I’m worried that my neighbor’s new well will cause my well to go dry. How do I know if this will happen?
The geology that hosts our groundwater systems is quite complicated. Sometimes you are indeed drawing from the same aquifer as your neighbor. If their well is significantly deeper than yours, and they draw on it, they can produce a cone of depression that will pull the water table down below the bottom of your well. However, sometimes two wells that are close together are actually in different aquifers, either because the rock type has changed between wells or because one well has been drilled much deeper into a different aquifer unit that is separated from shallower aquifers by an aquitard (an impermeable rock layer that acts as a barrier to flow). If you notice your well’s behavior changes significantly when your neighbor is using their well, that can be a sign that they are connected. It’s a good idea to try to understand the local hydrogeology to determine if you’re in the same or different aquifer units. Sometimes wells go dry because the local aquifer they were drawing from has simply become too depleted to use: this may not necessarily be because of a nearby well being used.
How do you measure a well?
We use either a measuring tape or a pressure transducer (also called a data logger).

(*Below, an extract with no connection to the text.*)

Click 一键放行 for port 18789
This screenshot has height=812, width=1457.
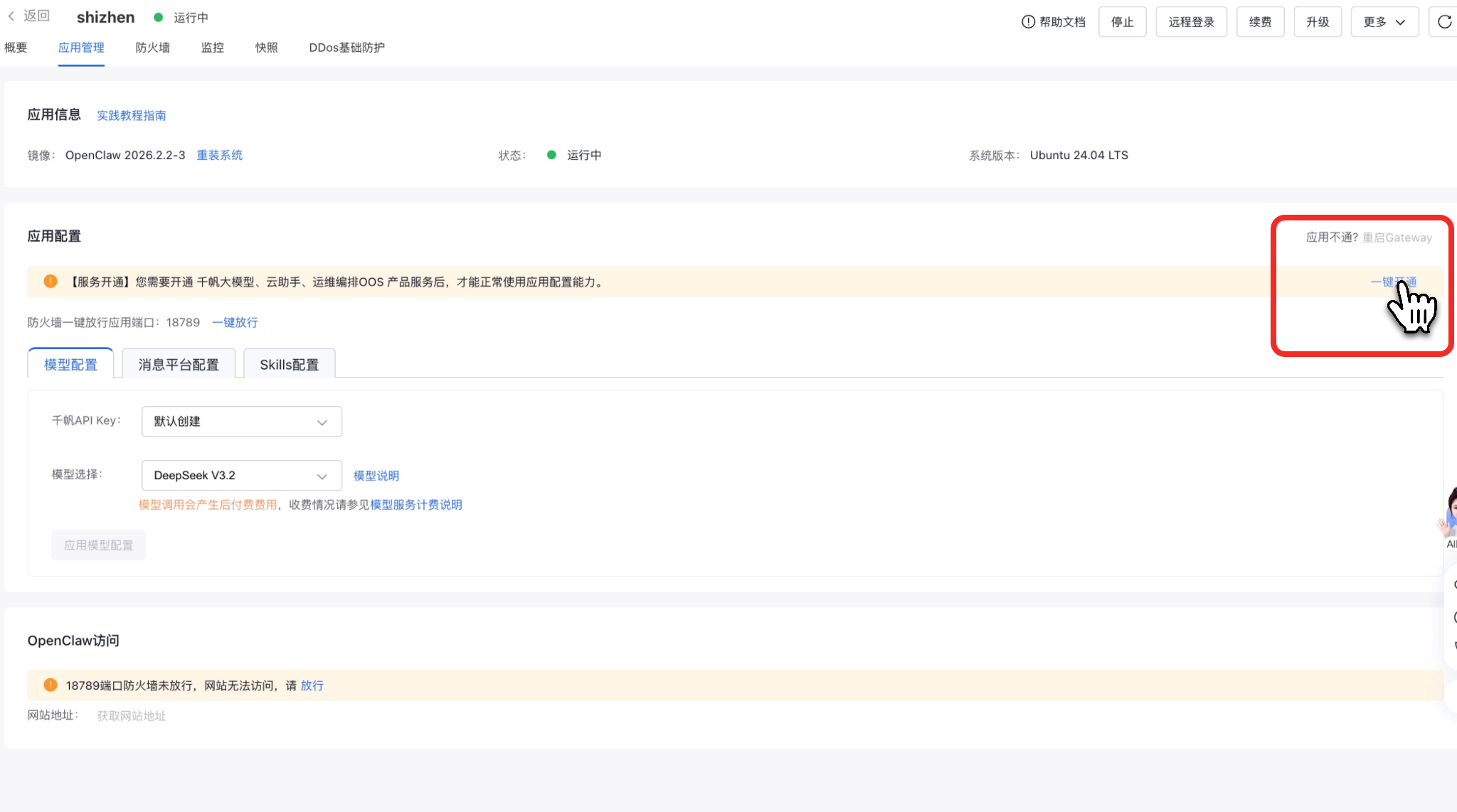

If we’re measuring the depth to the water in a well with a tape, we use a graduated steel tape that is thin enough to slip past pumps, tubing, safety lines, sucker rods and other things that might be in your well. If the well is empty, we can also use an e-tape that has a probe on the end of it. This type of measurement provides a spot reading of the depth to water at that well. If this measurement is taken twice a year (summer and winter) over several years, we can see a pattern in the behavior of a local water table over time. Pressure transducers are small instruments that are installed in the well and can be programmed to take a reading every day. These provide a much more detailed history of the water table over time.
How can you tell if my groundwater is recharging?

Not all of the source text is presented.